→ **REQUIREMENT 1**
Do the following statements agree with the passage about principal component analysis and genealogy? Answer yes or no for each and quote the deciding words.
(a) The passage calls PCA a parametric method.
(b) The passage says PCA is strongly affected by uneven sampling.
(c) The passage says different demographic processes always yield distinct PC projections.
→ **REQUIREMENT 2**
Carry on the passage about the genealogical interpretation of principal component analysis, starting after its final sentence.

TEXT SEGMENT below:

Interesting new paper at PLoS Genetics by Gil McVean of the University of Oxford, UK: A Genealogical Interpretation of Principal Component Analysis.
Genetic variation in natural populations typically demonstrates structure arising from diverse processes including geographical isolation, founder events, migration, and admixture. One technique commonly used to uncover such structure is principal components analysis, which identifies the primary axes of variation in data and projects the samples onto these axes in a graphically appealing and intuitive manner. However, as the method is non-parametric, it can be hard to relate PCA to underlying process. Here, I show that the underlying genealogical history of the samples can be related directly to the PC projection. The result is useful because it is straightforward to predict the effects of different demographic processes on the sample genealogy. However, the result also reveals the limitations of PCA, in that multiple processes can give the same projections, it is strongly influenced by uneven sampling, and it discards important information in the spatial structure of genetic variation along chromosomes.

End of TEXT SEGMENT.
RECORDS SHOWN below:

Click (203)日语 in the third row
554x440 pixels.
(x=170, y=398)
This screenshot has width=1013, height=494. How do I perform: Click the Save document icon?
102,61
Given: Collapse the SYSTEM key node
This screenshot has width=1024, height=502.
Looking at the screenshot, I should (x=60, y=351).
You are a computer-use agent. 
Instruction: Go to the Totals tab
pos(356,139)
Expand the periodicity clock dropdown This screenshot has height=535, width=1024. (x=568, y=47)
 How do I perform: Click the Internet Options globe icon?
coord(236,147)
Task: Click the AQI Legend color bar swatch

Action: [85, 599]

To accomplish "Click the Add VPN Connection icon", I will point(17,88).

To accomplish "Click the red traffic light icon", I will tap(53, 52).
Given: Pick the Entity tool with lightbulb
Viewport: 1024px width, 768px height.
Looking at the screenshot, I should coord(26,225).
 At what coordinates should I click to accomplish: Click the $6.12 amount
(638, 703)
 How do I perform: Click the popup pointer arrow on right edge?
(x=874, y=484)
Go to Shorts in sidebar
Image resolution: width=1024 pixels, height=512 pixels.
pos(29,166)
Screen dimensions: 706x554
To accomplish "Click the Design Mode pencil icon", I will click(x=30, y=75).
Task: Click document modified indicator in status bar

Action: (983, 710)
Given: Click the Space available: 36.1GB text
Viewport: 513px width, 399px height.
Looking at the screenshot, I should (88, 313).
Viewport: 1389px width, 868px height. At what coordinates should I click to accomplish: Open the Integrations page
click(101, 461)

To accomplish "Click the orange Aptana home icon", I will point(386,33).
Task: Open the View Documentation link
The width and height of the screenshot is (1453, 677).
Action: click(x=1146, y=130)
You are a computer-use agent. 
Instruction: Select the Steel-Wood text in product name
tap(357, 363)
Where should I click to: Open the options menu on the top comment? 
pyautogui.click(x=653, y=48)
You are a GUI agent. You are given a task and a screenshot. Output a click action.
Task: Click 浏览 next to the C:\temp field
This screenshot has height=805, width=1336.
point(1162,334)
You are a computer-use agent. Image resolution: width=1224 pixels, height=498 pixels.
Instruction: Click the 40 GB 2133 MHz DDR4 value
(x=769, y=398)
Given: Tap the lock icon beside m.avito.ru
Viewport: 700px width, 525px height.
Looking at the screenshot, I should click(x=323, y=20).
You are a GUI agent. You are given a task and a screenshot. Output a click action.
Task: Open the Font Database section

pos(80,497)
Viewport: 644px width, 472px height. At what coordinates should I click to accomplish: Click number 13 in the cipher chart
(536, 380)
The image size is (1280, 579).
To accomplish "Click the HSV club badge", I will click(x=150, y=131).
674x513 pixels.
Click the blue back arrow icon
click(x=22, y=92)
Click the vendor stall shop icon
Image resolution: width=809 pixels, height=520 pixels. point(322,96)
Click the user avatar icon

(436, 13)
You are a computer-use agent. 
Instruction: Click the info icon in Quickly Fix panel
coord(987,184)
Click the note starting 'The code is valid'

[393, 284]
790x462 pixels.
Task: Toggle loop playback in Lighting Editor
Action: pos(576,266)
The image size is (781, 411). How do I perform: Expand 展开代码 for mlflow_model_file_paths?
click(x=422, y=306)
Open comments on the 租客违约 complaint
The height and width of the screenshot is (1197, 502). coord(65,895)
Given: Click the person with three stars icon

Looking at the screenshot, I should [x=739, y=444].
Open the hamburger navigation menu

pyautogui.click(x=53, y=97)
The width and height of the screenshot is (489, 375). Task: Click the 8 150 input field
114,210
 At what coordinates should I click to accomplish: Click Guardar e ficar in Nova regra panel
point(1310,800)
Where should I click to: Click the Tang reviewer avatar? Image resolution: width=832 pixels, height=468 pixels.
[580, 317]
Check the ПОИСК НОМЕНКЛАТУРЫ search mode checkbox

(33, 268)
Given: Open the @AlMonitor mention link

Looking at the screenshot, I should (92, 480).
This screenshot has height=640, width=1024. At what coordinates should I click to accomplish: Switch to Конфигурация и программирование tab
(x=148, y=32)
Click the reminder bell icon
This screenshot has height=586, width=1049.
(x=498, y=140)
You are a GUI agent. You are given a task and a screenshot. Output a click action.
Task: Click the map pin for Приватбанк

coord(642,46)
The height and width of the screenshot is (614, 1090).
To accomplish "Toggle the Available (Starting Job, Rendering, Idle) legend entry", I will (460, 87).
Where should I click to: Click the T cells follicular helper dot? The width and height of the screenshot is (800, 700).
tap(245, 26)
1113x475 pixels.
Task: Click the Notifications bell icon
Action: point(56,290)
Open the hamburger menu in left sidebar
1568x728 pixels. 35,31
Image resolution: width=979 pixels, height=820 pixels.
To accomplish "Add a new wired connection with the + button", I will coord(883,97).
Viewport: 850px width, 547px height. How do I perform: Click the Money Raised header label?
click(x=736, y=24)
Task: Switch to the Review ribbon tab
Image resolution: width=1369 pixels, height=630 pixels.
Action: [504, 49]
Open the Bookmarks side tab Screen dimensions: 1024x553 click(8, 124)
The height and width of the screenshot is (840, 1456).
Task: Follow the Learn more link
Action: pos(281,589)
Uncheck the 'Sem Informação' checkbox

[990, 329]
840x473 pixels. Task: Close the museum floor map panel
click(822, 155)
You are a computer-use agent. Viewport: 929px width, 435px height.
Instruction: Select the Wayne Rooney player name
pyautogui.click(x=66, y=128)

End of RECORDS SHOWN.

→ **EXERCISE RESPONSE 1**
(a) No: "as the method is non-parametric"
(b) Yes: "it is strongly influenced by uneven sampling"
(c) No: "multiple processes can give the same projections"

→ **EXERCISE RESPONSE 2**
The distortions introduced by unequal sampling are quite obvious in figure 3, where equidistant hypothetical samples in a lattice (A) are subsequently distorted by simply increasing some of the samples: when only one sample is increased, this one appears as more distinct (B), when several samples are increased in different ammounts, they artificially dominate the PCA graph, with smaller samples losing their distinct personality.
This influence of sampling choice I have already noticed previously, so I am glad to see it clearly explained and due warning issued.
... the results also demonstrate the way in which sampling schemes can influence PC projections and how similar projections can arise from very different demographic scenarios. Consequently, using these results to motivate inference from PCA about underlying demographic process may prove difficult.There is more than just this. In fact the author makes an important effort to show how PCA can be used to infer admixture apportions when this admixture is a known fact, either when the source populations are known or when they are not as well.
Worth a read.